Mexico City Infrastructure Projects Rely on Terex AT Cranes
Mexico City’s population is estimated to be more than 20 million—and continues to grow rapidly. The city has more than 5.5 million vehicles, one of highest concentrations of cars in the world, and that number may double over the next years. Ingenieros Civiles Asociados SA (ICA) is using Terex all-terrain cranes on a major highway project to help accomodate the city’s transportation infrastructure and cope with the city’s increasing population.
The plan is to construct a major new elevated road to the south of the city. The first section is the 11.3km long Autopista Urbana Sur (Urban Highway South) being built by Mexican contractor ICA Ingenieria at a cost of about US$450 million. The highway has been designed to alleviate the congestion to the south side of the city, cutting journey times by half. This new road features two lanes in each direction and includes some stretches of six lane carriageway. The road connects San Geronimo to Tlalpan Viaduct at the second deck level of the city’s existing elevated peripheral highway.
Given the tight space considerations and tricky logistics, the road is being built using prefabricated concrete sections made about 40km away from the construction area and erected during the night. The prefabricated concrete production facility had 22 hectares, 15 fabrication tables, and 120 molds. With an industrialized process and a workforce of more than 2, 000 workers, it was able to deliver all pieces on time to be transported and mounted each evening. Approximately 18,000 prefabricated elements were utilized for this project, which were installed between 11 pm and 5 am, the only time the vehicular transit was interrupted. This is the first time in Mexico that this construction method has been used to build a complete overhead highway, and it is also the largest urban project of its kind so far.

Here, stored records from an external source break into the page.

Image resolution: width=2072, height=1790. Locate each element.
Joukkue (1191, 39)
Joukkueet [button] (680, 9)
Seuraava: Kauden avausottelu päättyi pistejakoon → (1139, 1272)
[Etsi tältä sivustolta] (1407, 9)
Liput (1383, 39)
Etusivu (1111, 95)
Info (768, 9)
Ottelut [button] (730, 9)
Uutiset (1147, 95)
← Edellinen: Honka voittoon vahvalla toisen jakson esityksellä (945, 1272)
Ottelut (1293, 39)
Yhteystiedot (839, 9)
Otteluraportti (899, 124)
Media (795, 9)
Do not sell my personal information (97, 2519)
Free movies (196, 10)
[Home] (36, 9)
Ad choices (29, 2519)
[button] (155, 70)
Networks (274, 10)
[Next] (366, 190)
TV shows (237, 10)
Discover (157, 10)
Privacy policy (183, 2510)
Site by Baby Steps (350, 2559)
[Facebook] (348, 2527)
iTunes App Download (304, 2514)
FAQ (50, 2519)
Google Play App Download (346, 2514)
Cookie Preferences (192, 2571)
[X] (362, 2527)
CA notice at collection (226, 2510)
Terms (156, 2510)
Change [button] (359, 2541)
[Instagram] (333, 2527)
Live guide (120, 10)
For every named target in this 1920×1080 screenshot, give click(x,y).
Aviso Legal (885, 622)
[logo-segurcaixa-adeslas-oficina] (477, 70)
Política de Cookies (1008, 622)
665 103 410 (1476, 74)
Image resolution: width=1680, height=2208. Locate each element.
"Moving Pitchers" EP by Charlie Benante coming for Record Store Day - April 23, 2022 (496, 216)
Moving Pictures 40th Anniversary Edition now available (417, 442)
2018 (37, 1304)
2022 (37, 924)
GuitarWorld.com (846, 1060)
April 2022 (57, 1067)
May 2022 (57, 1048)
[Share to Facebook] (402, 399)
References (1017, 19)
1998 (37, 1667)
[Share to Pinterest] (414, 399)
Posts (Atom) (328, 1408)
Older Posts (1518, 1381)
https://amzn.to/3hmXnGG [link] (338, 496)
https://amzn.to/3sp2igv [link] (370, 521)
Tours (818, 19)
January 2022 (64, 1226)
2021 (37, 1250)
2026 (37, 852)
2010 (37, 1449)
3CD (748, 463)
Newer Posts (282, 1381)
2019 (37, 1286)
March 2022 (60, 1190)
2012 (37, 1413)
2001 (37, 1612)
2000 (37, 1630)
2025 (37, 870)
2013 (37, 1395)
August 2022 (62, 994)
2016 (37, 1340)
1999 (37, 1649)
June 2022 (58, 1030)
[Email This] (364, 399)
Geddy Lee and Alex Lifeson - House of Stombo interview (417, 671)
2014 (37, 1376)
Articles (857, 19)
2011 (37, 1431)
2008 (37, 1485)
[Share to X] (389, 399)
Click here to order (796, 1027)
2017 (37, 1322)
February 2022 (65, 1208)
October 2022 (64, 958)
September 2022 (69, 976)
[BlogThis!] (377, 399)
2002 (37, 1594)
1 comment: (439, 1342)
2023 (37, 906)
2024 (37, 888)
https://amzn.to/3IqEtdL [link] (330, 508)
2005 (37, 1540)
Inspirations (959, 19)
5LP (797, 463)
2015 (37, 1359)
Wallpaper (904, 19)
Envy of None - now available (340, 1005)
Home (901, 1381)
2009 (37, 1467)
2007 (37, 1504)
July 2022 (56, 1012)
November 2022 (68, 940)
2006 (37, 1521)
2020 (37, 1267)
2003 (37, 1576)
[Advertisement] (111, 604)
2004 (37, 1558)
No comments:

ICA specializes in large infrastructure, heavy construction and civil engineering projects. As well as employing 40,000 employees, the company also owns 12 Terex cranes, including several 500-tonne capacity class AC 500-2 all-terrain cranes, which are being used for erecting the main concrete columns, beams and components. Larger components are lifted using tandem lifts.
“Because it is an urban jobsite with limited space for heavy lifting and work access was only available for six hours each night between 11 pm and 5 am, we needed a crane that had quick travel speed, rapid set up time and excellent lift capacity,” said Ignacio Villaseñor Sanchez, ICA equipment director. “The AC 500-2 fit the bill perfectly.”
“The cranes performed faultlessly and had 97% availability, only stopping for planned maintenance,” said Sanchez. “The crane was extremely reliable and fitted with good safety systems. Everything related to the set-up and rigging went very smoothly. Obvious challenges included the lack of space on the job site, however the AC 500-2 is one of the most maneuverable and compact cranes in its class, which helped.”
The time taken for the Terex AC 500-2 to drive from the depot to the jobsite was about 30 minutes, and another hour was needed before it was fully rigged and ready to lift. Between four and five people were involved in the rigging process and just two additional low loader ballast wagons were needed.
Some column sections weighed up to 425 tonnes while the 36 to 48 meter long and 4 to 6.5 meter wide (depending on the number of lanes they carry) horizontal sections weighed up to 350 tonnes. In total there are about 20,000 pre-cast components made from high strength concrete including about 500 columns varying in height from five to 25 meters. Sections were prefabricated at a pre-casting facility using a process that took just 48 hours. Once cured the units are transported and placed in to position on-site.
“The AC 500s are lifting at an average height of about 20 meters and carrying out either single or tandem lifts between 10 to 220 tonnes at a radius between 10 to 15 metres – typical low radius heavy lifting,“ said Bernardo Quintana Kawage, general director of ICA. “First the cranes are positioned on site and the modular elements to be lifted arrive in sequence. Once lifted and positioned they are welded and secured. Then the next element arrives and the process is repeated over and over. When the cranes need to move, they remove their own counterweight onto a low-loader and then move to the next jobsite. In all, between seven and 15 people were needed to set-up the crane and carry out the lift.”
Super-efficient logistics are critical to enable the construction to keep to the 14-month schedule with three to four massive sections being installed each night. Because of the size of the main elements, they are erected one at a time although smaller elements can be erected simultaneously. The support columns feature an integrated shoe and head design. This makes the erection process much quicker although precise positioning of the columns is needed to locate each unit into deep foundations prepared in advance.
The project is expected to be completed by the end of 2013.